Task directions
Copy all the lines of the data that include the word "computer".

Data supplied
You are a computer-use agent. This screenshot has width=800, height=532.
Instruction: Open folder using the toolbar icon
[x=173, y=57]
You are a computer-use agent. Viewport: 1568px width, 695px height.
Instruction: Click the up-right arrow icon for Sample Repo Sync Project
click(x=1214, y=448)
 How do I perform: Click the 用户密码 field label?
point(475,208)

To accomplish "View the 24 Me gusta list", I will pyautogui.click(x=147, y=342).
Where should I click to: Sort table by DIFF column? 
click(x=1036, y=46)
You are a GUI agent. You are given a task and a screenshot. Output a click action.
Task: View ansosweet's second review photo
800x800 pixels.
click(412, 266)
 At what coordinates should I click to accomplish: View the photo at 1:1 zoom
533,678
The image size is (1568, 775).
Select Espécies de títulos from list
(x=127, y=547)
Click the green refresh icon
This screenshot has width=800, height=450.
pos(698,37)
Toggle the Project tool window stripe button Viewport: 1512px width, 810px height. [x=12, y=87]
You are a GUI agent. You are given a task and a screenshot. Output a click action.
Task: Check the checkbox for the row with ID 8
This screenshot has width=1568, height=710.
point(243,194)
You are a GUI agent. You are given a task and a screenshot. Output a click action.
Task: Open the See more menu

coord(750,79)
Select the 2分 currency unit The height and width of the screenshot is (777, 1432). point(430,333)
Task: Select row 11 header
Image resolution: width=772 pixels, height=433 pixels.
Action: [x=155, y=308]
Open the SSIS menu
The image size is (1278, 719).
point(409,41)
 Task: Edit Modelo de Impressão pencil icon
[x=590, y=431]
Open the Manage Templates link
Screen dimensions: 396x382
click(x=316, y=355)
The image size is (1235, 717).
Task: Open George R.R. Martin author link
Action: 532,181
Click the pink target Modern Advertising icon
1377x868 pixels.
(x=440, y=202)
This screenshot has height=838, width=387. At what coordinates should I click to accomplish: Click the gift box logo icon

The completed task
You are a computer-use agent. This screenshot has width=800, height=532.
You are a computer-use agent. Viewport: 1568px width, 695px height.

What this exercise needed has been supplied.